JUBA, (Reuters) – South Sudan sees progress in resolving disputes with Khartoum over the sharing of oil revenues and launch of new currencies, it said on Saturday, striking a conciliatory note after earlier accusing its former civil war foe of starting an economic war.
South Sudan will a pay a pipeline transit fee for its oil in line with international standards after the North dropped its demand for a “discriminatory” $22.8 a barrel, said Pagan Amum, secretary general of the southern ruling Sudan People’s Liberation Movement (SPLM).
South Sudan became independent from Sudan on July 9, taking with it 75 percent of the African country’s 500,000 barrels a day of oil production — the economic lifeline for north and south.
South Sudan will have to pay Khartoum a fee to carry its oil through a pipeline to the countries’ only Red Sea port but the two have yet to agree on how to divide oil revenues that have so far been split equally.
Amum said Khartoum had withdrawn an earlier request for a pipeline fee of $22.8 per barrel — about 20 percent of the oil’s export value based on June prices — after fresh bilateral talks in the Ethiopian capital Addis Ababa.
The two sides wanted to solve all disputes by September 30, Amum told reporters in the southern capital Juba after his return. Western diplomats had hoped they would reach an agreement before southern independence.
“We will be paying pipeline fees … and also we will be paying transit fees that are within the international practices and standards,” he said, without saying how much the South was willing to pay.
“This discussion brought to an end the attempt to impose discriminatory surcharges by the government in Khartoum, who announced they would impose $22.8 per barrel … They have withdrawn officially this position,” he said.
There was no immediate reaction by the northern government, which had not confirmed the $22.8 a barrel demand the South announced on Monday, calling it “broad daylight robbery.”
The dispute over sharing oil revenues could threaten to disrupt the flow of crude from the country, a significant exporter to China and Japan.
The South won its independence in a referendum in January agreed under a 2005 peace deal that ended decades of civil war with the North.
Analysts say there has been little transparency for years on how oil revenues are booked in Sudan, hit by years of conflict, inflation, corruption and U.S. trade sanctions.
The countries are also discussing ways to build confidence in their new currencies, he said.

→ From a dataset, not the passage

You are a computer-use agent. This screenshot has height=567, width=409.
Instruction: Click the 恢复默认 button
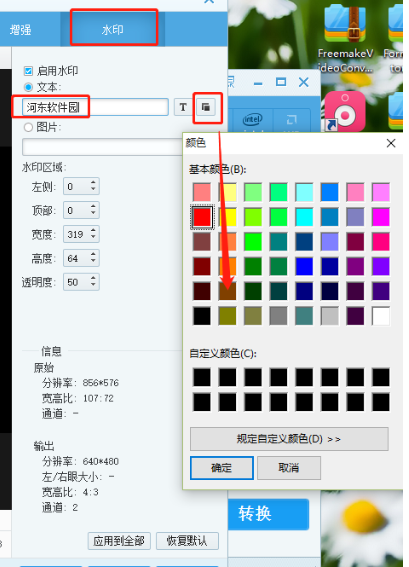click(187, 541)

North and south each started circulating new money in July, without coordination, a move that poses risks for both sides. The north has said old Sudanese pounds held in the south will be worthless, which would hit the new nation hard.
But any efforts by the South to export the old notes north could add to strong inflationary pressures there.
“We have agreed to form a joint committee from the two central banks so that the replacement and exchange of the (old) Sudanese pounds with the (new) South Sudan pound, as well as the change of Sudanese pounds in Khartoum, will be done in a transparent manner,” Amum said.
“The old pound will be kept within a very clear framework of management so that there will be no dumping of the Sudanese pound,” he said, without being more specific.
The northern central bank has said it is open to more talks, but that if they came to nothing it would speed up replacing the old currency which would become worthless in the South.
Apart from economic issues, the dividing countries have to fix their long border, end violence in some border areas, and find a solution for the contested Abyei region which straddles north and south.